À la suite de mobilisations sociales et de débats publics au début des années 2010, le secteur a fait l’objet d’une activité politique et juridique remarquable qui débouche en 2018 sur la mise en œuvre de la première loi sectorielle québécoise destinée à régir les activités d’exploration et de production des hydrocarbures, la Loi sur les hydrocarbures.

Cette loi tient compte des risques de contamination reliés aux activités d’extraction et des difficultés à en établir la preuve par le truchement d’un régime de responsabilité sans faute remarquable, qui par ailleurs ne limite pas la responsabilité pour faute en vertu du Code civil du Québec Sous ce régime, les titulaires des droits d’exploration et de production sont tenus, sans égard à la faute de quiconque, de réparer le préjudice causé par le fait ou à l’occasion de ses activités, notamment en raison d’émanation ou de migration de gaz ou d’écoulement de pétrole ou d’autres liquides.

Parmi les caractéristiques les plus remarquables de ce régime, trois méritent mention ici. Premièrement, la personne assujettie au régime ne peut pas se dégager de sa responsabilité en prouvant que le préjudice résulte d’une force majeure.

Deuxièmement, le régime de responsabilité sans égard à la faute s’applique jusqu’à concurrence de montants qui varient en fonction du type de milieu dans lequel les activités d’exploration ou de production sont menées, allant de 10 millions de dollars en milieu terrestre, à 25 millions de dollars en milieu hydrique, et à un milliard de dollars en milieu marin. La personne assujettie au régime doit aussi fournir la preuve qu’elle est solvable pour le montant applicable parmi un éventail d’options qui incluent le certificat de dépôt en garantie, la police d’assurance ou la lettre de crédit irrévocable.

Troisièmement, le gouvernement peut prendre une action en justice pour recouvrer la perte de valeur de non-usage liée aux ressources publiques. En théorie, les valeurs de nonusage incluent la valeur intrinsèque, souvent appelée valeur d’existence, et la valeur de legs, qui provient de la conservation des écosystèmes pour permettre leur utilisation par les générations futures mais qui exclut la valeur d’option. Les valeurs de non-usage sont extrêmement difficiles à quantifier monétairement, même de façon indirecte, notamment parce qu’elles reposent sur une évaluation subjective.

Les nombreuses innovations et incertitudes que comporte ce régime n’ont pas été soumises aux tribunaux.

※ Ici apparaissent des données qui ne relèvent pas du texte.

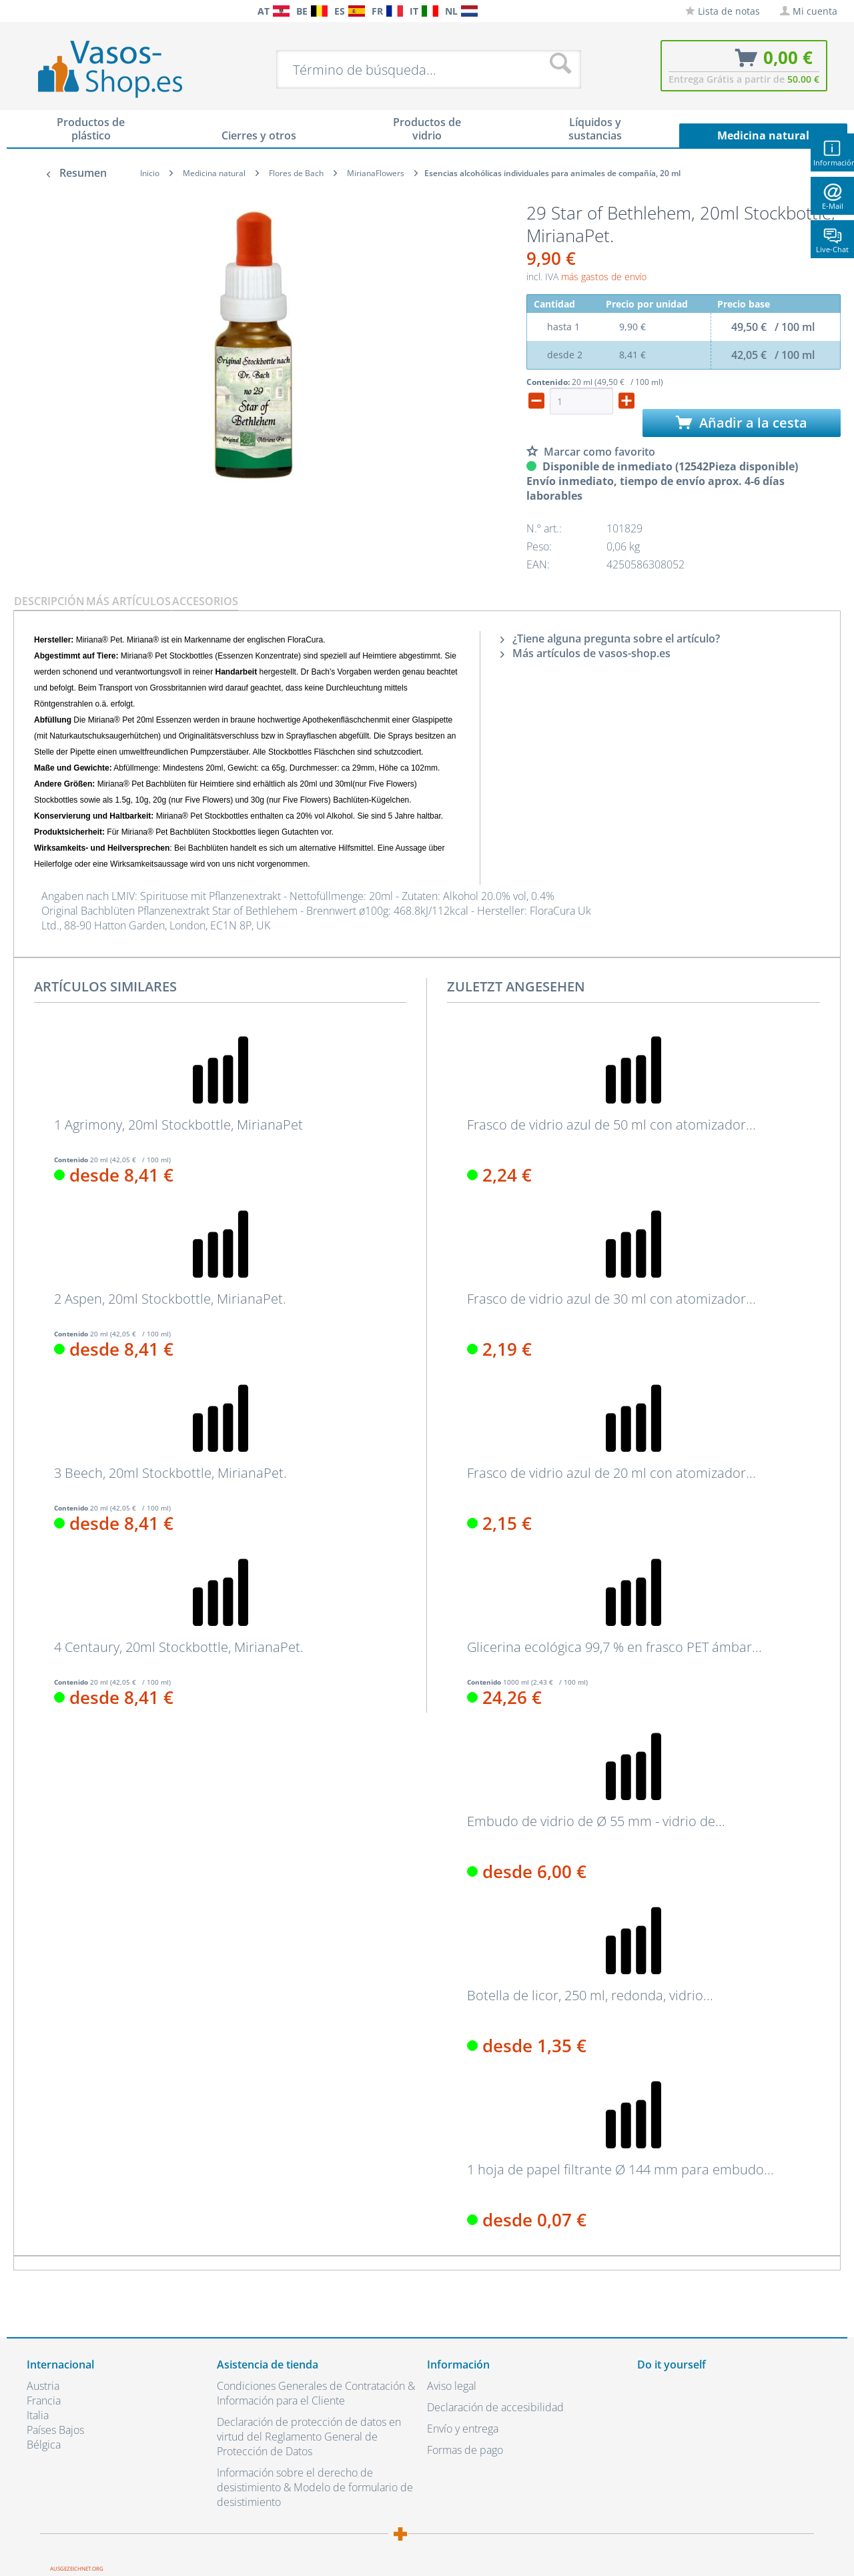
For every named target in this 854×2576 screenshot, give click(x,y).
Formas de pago (465, 2450)
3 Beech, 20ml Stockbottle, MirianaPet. (170, 1473)
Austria (43, 2386)
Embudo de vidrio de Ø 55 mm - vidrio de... (596, 1821)
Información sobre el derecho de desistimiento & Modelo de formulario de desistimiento (315, 2487)
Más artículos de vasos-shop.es (585, 653)
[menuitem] (33, 11)
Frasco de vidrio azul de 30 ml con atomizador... (611, 1299)
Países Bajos (55, 2430)
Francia (44, 2400)
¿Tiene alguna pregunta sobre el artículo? (610, 638)
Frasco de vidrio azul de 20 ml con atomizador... (611, 1473)
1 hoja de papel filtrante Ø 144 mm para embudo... (620, 2169)
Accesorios (205, 601)
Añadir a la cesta (741, 423)
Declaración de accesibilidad (495, 2407)
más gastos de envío (604, 276)
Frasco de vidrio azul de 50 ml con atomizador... (611, 1125)
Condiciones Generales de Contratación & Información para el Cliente (316, 2393)
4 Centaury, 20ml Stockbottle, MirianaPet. (179, 1647)
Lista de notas (722, 11)
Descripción (49, 601)
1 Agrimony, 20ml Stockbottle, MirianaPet (178, 1125)
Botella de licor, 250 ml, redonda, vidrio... (590, 1995)
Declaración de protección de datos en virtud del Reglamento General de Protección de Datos (309, 2437)
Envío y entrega (462, 2428)
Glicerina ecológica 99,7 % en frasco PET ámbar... (614, 1647)
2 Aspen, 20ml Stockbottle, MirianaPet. (170, 1299)
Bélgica (44, 2444)
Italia (38, 2415)
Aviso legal (451, 2386)
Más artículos (128, 601)
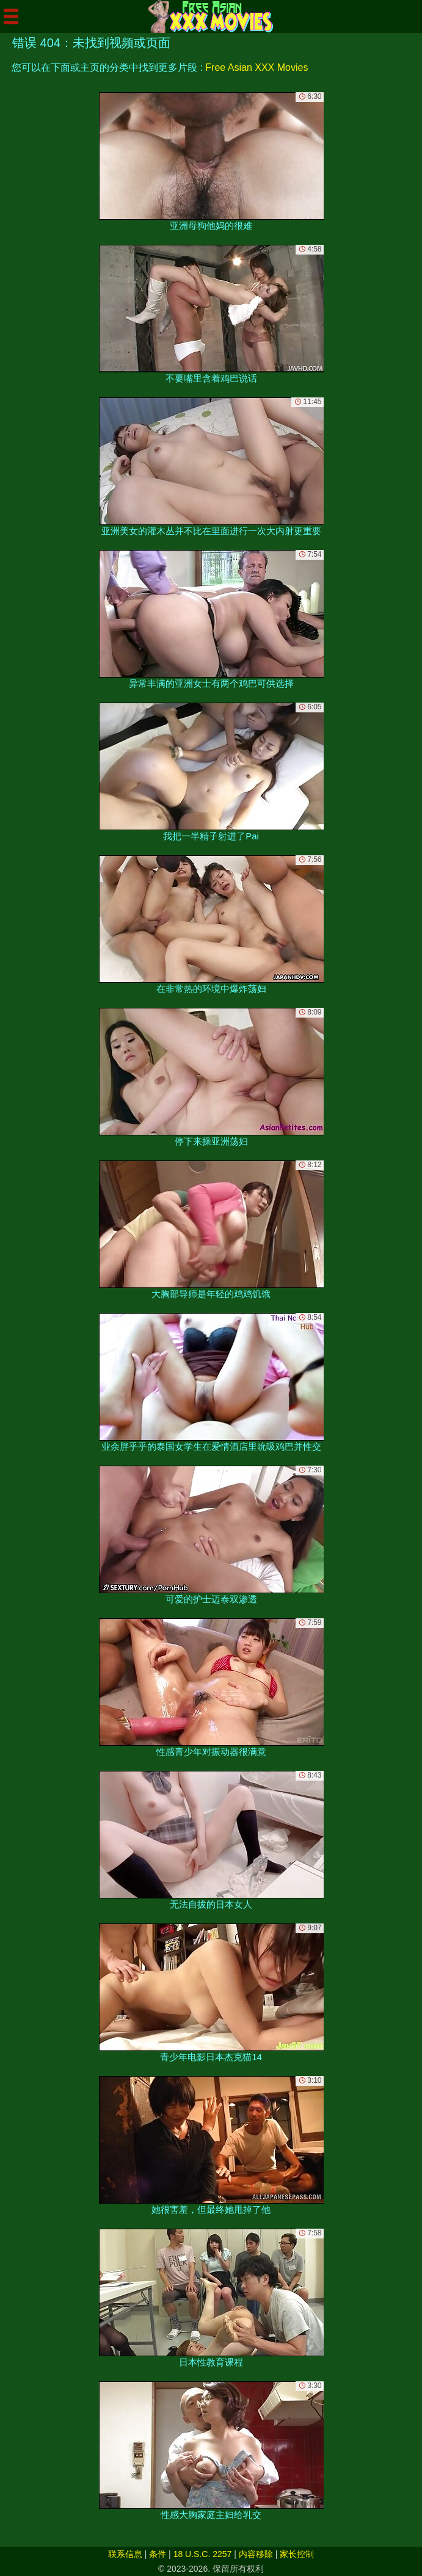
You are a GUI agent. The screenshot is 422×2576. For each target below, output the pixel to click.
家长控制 (297, 2554)
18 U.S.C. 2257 (202, 2554)
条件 (157, 2554)
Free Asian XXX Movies (256, 67)
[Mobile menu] (11, 16)
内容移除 (256, 2554)
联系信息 (125, 2554)
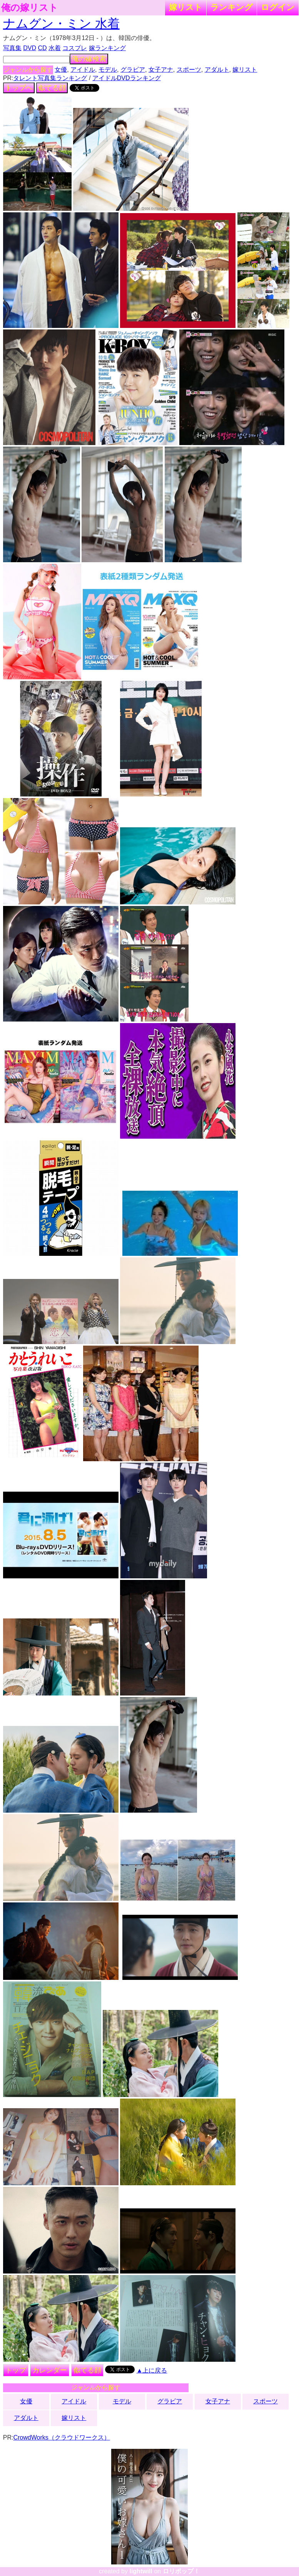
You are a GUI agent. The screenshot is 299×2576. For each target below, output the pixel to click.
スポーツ (189, 69)
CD (42, 48)
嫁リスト (185, 7)
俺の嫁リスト (29, 8)
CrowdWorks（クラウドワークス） (61, 2437)
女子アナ (161, 69)
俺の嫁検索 (89, 59)
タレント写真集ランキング (50, 78)
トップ (15, 2370)
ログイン (278, 7)
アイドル (82, 69)
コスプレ (74, 48)
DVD (29, 48)
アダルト (217, 69)
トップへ (19, 88)
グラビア (132, 69)
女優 (61, 69)
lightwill (140, 2571)
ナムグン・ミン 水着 (61, 23)
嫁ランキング (107, 48)
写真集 (12, 48)
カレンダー (49, 2370)
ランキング (231, 7)
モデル (108, 69)
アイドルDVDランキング (126, 78)
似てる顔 (52, 88)
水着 (54, 48)
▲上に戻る (152, 2370)
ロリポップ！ (181, 2571)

Depuis l’entrée en vigueur de la Loi sur les hydrocarbures, aucune activité de production n’a eu lieu au Québec.

En avril 2022, l’Assemblée nationale adopte la Loi mettant fin à la recherche d’hydrocarbures ou de réservoirs souterrains, à la production d’hydrocarbures et à l’exploitation de la saumure, qui vise à mettre fin à toute possibilité de recherche et de production d’hydrocarbures au Québec en révoquant les droits de ce faire. Le préambule de cette loi indique les considérations qui ont motivé son adoption, dont l’urgence climatique, la transition énergétique, la carboneutralité et l’atteinte des cibles de réduction des émissions de gaz à effet de serre.

Cette loi entrée en vigueur à la fin de l’été remplacera le régime de responsabilité sans faute de la Loi sur les hydrocarbures par un régime quasiment identique qui vise les titulaires des droits d’exploration et de production révoqués. La seule différence notable entre les deux régimes sera l’abandon de l’exigence de preuve de solvabilité.

L’aspect relatif à la solvabilité contraste avec ce qui est prévu dans une juridiction comme l’Alberta, où les obligations d’un titulaire de droits d’exploration ou de production des hydrocarbures en matière de fermeture et de restauration des sites de forage peuvent aussi viser le syndic pendant la procédure d’insolvabilité du titulaire, à l’instar de la situation sur laquelle s’est penchée la Cour suprême dans l’affaire Orphan Well Association c. Grant Thornton Ltd Dans ce contexte, la question des puits orphelins apparaît pertinente. On compte au Québec 775 puits abandonnés par des entreprises qui ont cessé d’exister depuis longtemps, dont 534 ont été localisés et 95 nécessitent des travaux pour stopper des fuites de contaminants. Les coûts totaux de ces travaux de décontamination sont encore inconnus, mais l’estimation préliminaire des coûts de restauration pour 30 de ces 95 puits s’élève à 54 millions de dollars.